2,5-呋喃二甲酸(2,5-Furandicarboxylic acid,FDCA)是一种重要的化工原料和有机合成的前体，可用来制备多种脂类呋喃或烷基取代衍生物，并且被美国能源部列为最有前景的12种平台化合物之一。此外，2,5-呋喃二甲酸还可以作为对苯二甲酸的替代物用来制造聚酯类的塑胶产品，具有广阔的应用前景。

目前，制备2,5-呋喃二甲酸的方法主要有化学合成法和生物转化法。化学合成法一般利用贵金属作为催化剂，需要高压、高温和有机溶剂等条件，从而造成较高的制造成本和严重环境污染问题。生物转化法一般以5-羟甲基糠醛为底物，利用酶或全细胞转化法生成2,5-呋喃二甲酸。与化学合成法相比，生物转化法具有条件温和、低毒和环保等优点。然而由于5-羟甲基糠醛对细胞的毒害作用，只有极少数的微生物可以降解该化合物。其中，解鸟氨酸拉乌尔菌(Raoultella ornithinolytica BF60)可以催化5-羟甲基糠醛生成2,5-呋喃二甲酸，具有较高的底物转化率及应用前景等优势。但是在催化过程中副产物2,5-呋喃二甲醇的生成限制了2,5-呋喃二甲酸的高效合成。

在解鸟氨酸拉乌尔菌催化5-羟甲基糠醛氧化的过程中，5-羟甲基糠醛会首先被还原为2,5-呋喃二甲醇，然后再被逐步氧化生成2,5-呋喃二甲酸。研究发现，在大肠杆菌或酵母中催化5-羟甲基糠醛还原的酶是胞内的多种非特异性氧化还原酶。在解鸟氨酸拉乌尔菌中也存在类似的氧化还原酶，将5-羟甲基糠醛还原为2,5-呋喃二甲醇。因此，本研究通过敲除解鸟氨酸拉乌尔菌中的五个5-羟甲基糠醛还原酶基因，降低副产物2,5-呋喃二甲醇的生成，从而提高2,5-呋喃二甲酸的产量。

发明内容

本发明的目的是通过敲除五个5-羟甲基糠醛还原酶基因(akR、aldR、AdhP1、AdhP2和dkgA)，减少副产物2,5-呋喃二甲醇的生成，进而提高2,5-呋喃二甲酸的产量。
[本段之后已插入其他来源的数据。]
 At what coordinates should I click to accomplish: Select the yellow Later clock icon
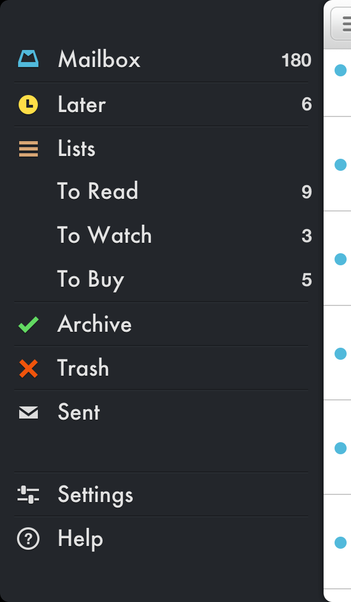point(27,104)
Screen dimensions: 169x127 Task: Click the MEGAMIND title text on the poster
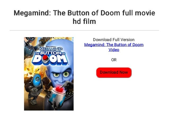[x=51, y=49]
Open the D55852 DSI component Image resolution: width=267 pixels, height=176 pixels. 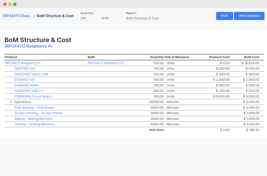24,80
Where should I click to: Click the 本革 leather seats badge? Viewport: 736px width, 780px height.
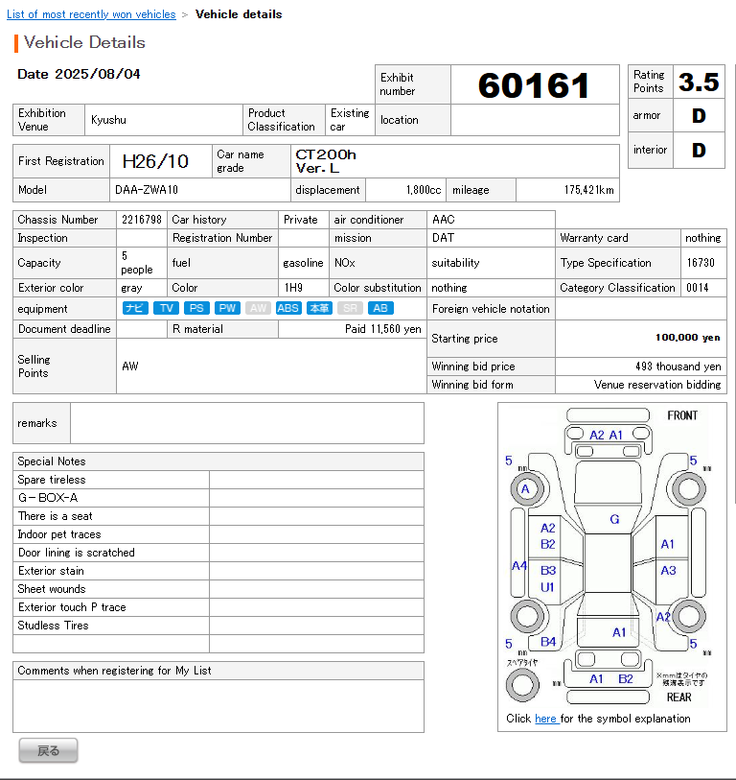point(319,308)
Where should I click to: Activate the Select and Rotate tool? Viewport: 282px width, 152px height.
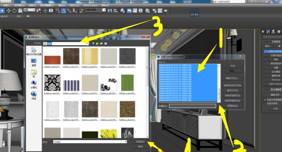pos(14,11)
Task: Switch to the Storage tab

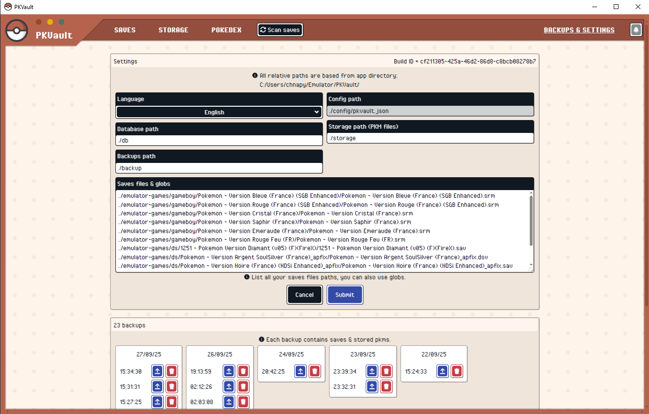Action: (174, 30)
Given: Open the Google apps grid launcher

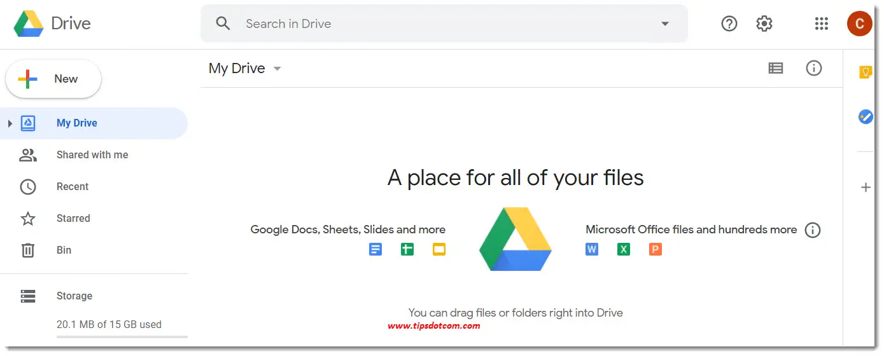Looking at the screenshot, I should pos(821,24).
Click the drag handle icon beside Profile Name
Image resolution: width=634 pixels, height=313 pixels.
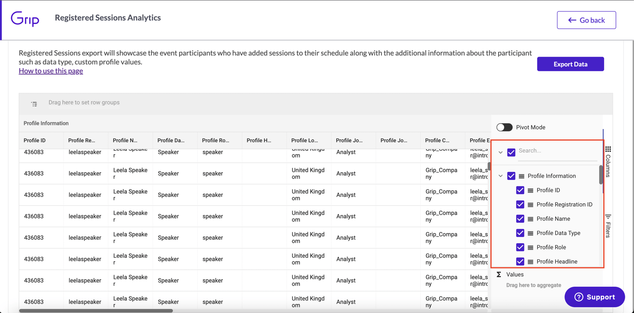tap(531, 219)
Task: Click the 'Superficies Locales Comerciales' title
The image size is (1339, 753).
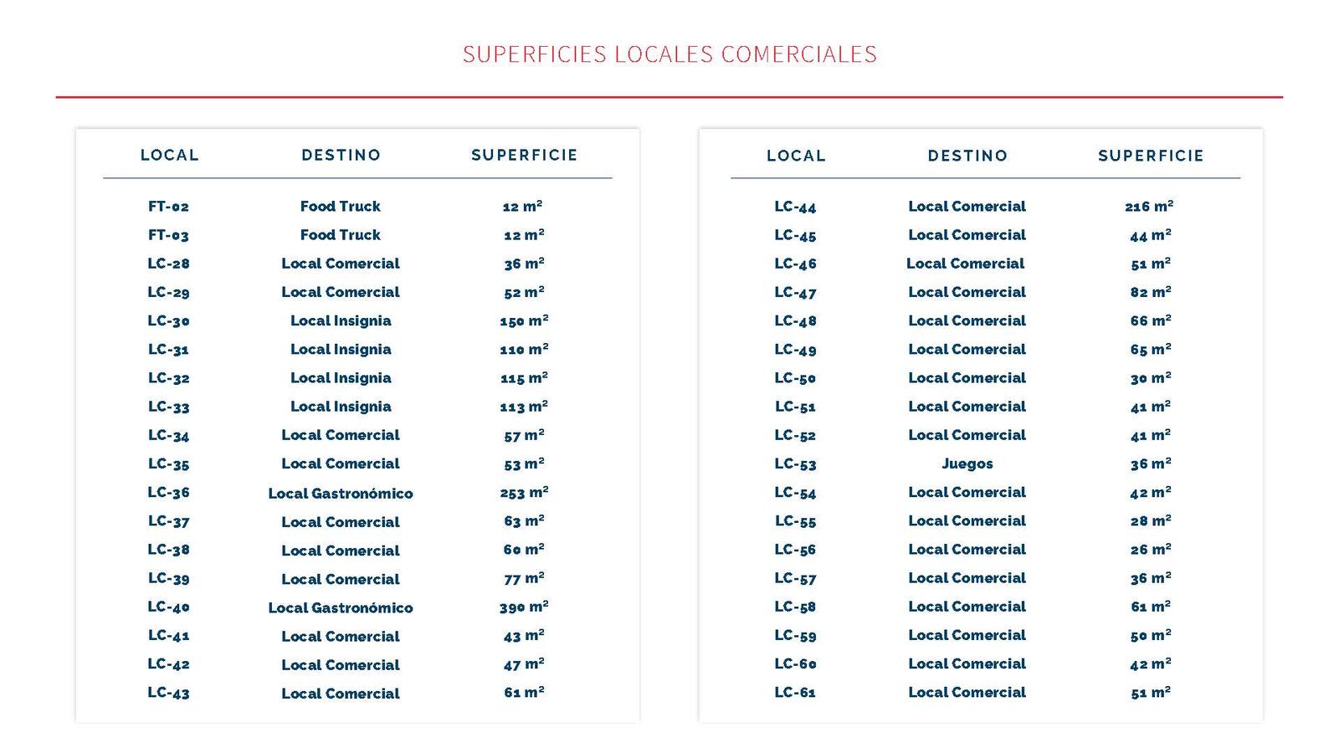Action: [x=670, y=54]
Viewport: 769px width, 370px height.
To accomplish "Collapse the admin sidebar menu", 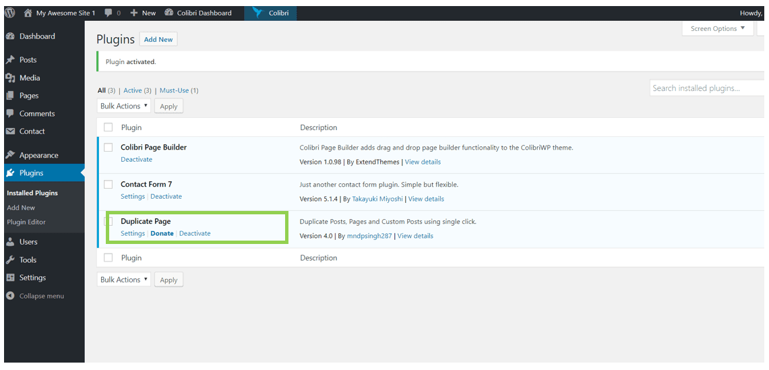I will click(41, 296).
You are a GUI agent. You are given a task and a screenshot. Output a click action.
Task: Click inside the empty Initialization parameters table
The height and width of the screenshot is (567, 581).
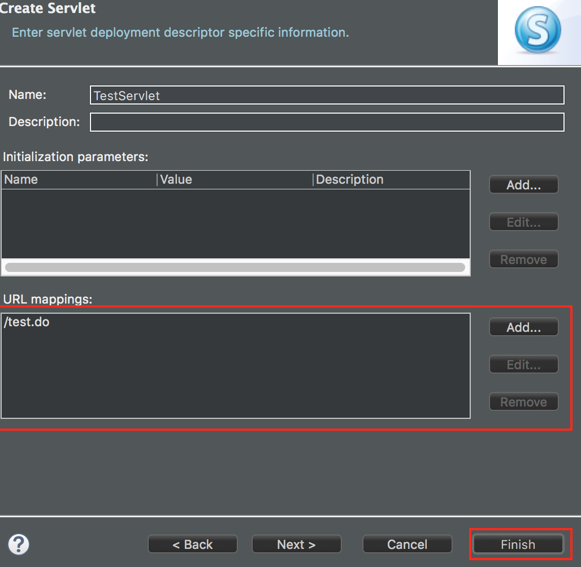(236, 223)
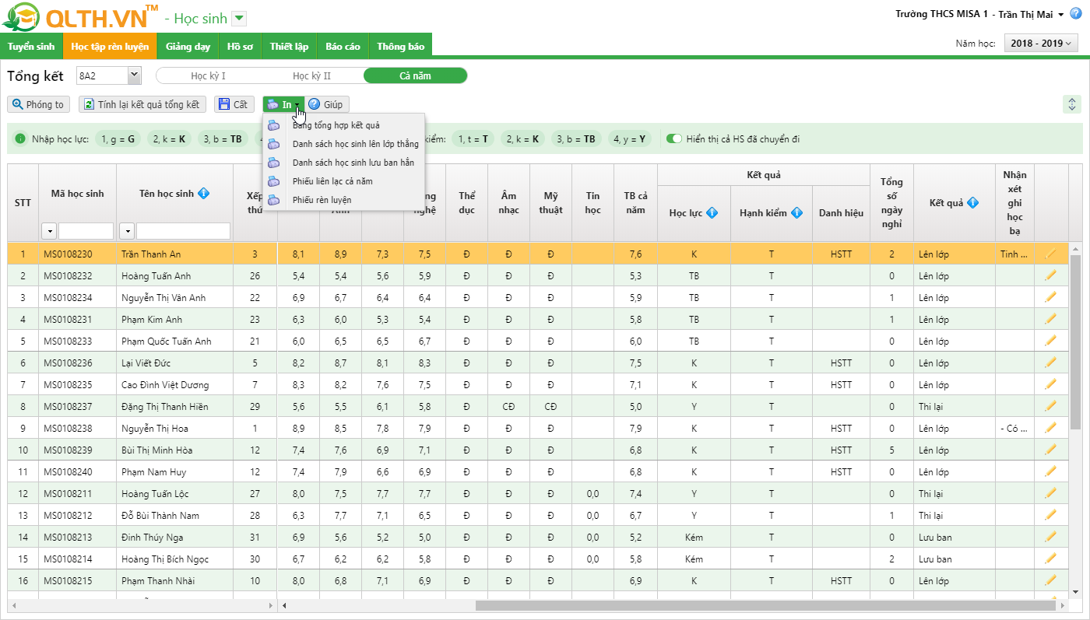Click the Phóng to button
This screenshot has width=1090, height=620.
38,104
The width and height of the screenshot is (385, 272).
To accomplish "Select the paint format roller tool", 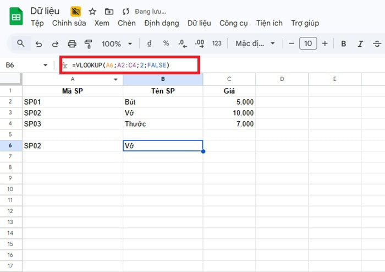I will pyautogui.click(x=89, y=43).
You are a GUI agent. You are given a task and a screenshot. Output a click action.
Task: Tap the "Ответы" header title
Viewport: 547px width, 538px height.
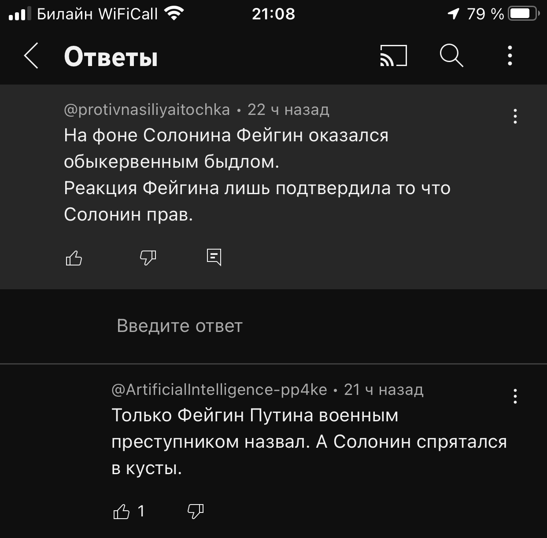click(x=111, y=57)
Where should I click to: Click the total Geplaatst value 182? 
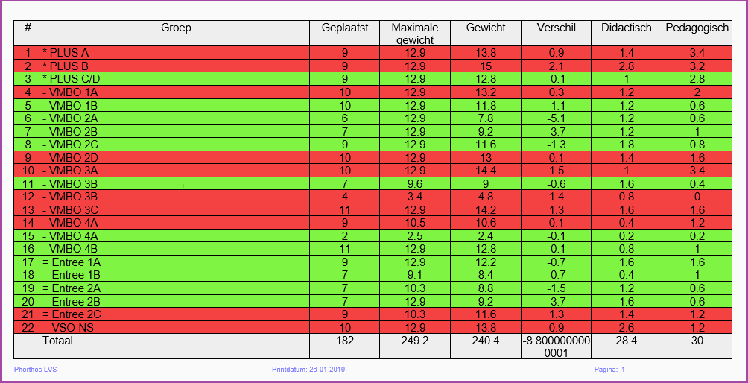point(345,341)
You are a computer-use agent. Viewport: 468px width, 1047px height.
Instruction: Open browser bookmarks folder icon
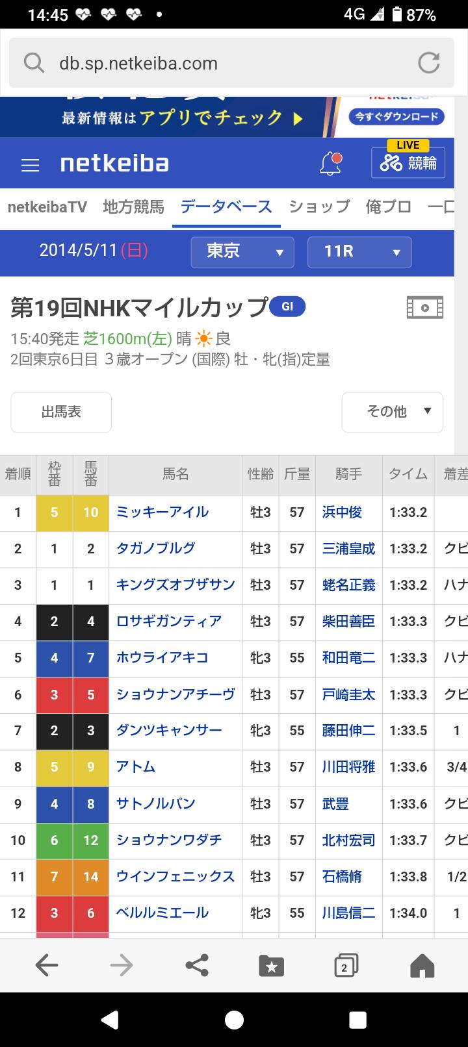point(271,966)

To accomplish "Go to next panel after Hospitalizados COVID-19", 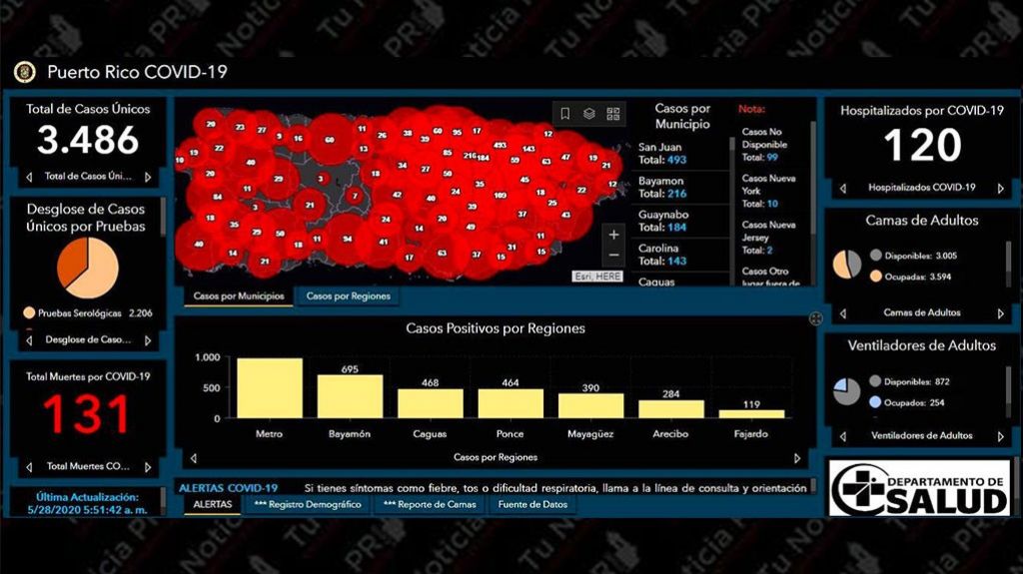I will pos(1000,188).
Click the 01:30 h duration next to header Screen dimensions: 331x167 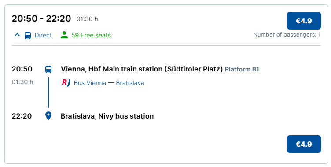click(87, 19)
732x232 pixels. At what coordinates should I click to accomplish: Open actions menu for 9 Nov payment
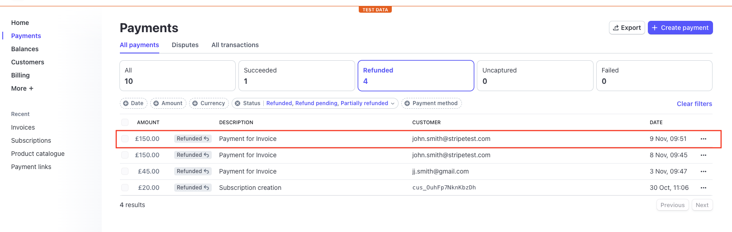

发明内容简单易操作，可广泛应用Raoultella属的各种菌株。

本发明的第一个目的是提供一种2,5-呋喃二甲酸产量提高的解鸟氨酸拉乌尔菌，是以解鸟氨酸拉乌尔菌(Raoultella ornithinolytica)BF60(菌株已于论文Hossain,G.S.,Yuan,H.,Li,J.,Shin,H.D.,Wang,M.,Du,G.,Chen,J.,Liu,L.2017.MetabolicEngineering of Raoultella ornithinolytica BF60for Production of 2,5-Furandicarboxylic Acid from 5-Hydroxymethylfurfural.Appl Environ Microbiol,83(1),e02312-16.中公开)为出发菌株，敲除akR、aldR、AdhP1、AdhP2和dkgA中的至少3个基因。

在本发明的一种实施方式中，所述敲除是以Red重组系统进行敲除。

在本发明的一种实施方式中，所述敲除的具体步骤如下：

(1)以pKD13质粒为模板，分别设计含有目标基因akR、aldR、AdhP1、AdhP2或dkgA两侧同源片段的引物扩增出需敲除目的基因的打靶片段；

(2)将(1)中所获得的打靶片段电转化入含有氯霉素抗性基因的pKD46质粒的R.ornithinolytica BF60中，涂布含有卡那霉素抗性的平板，通过菌落PCR验证获得阳性克隆菌株。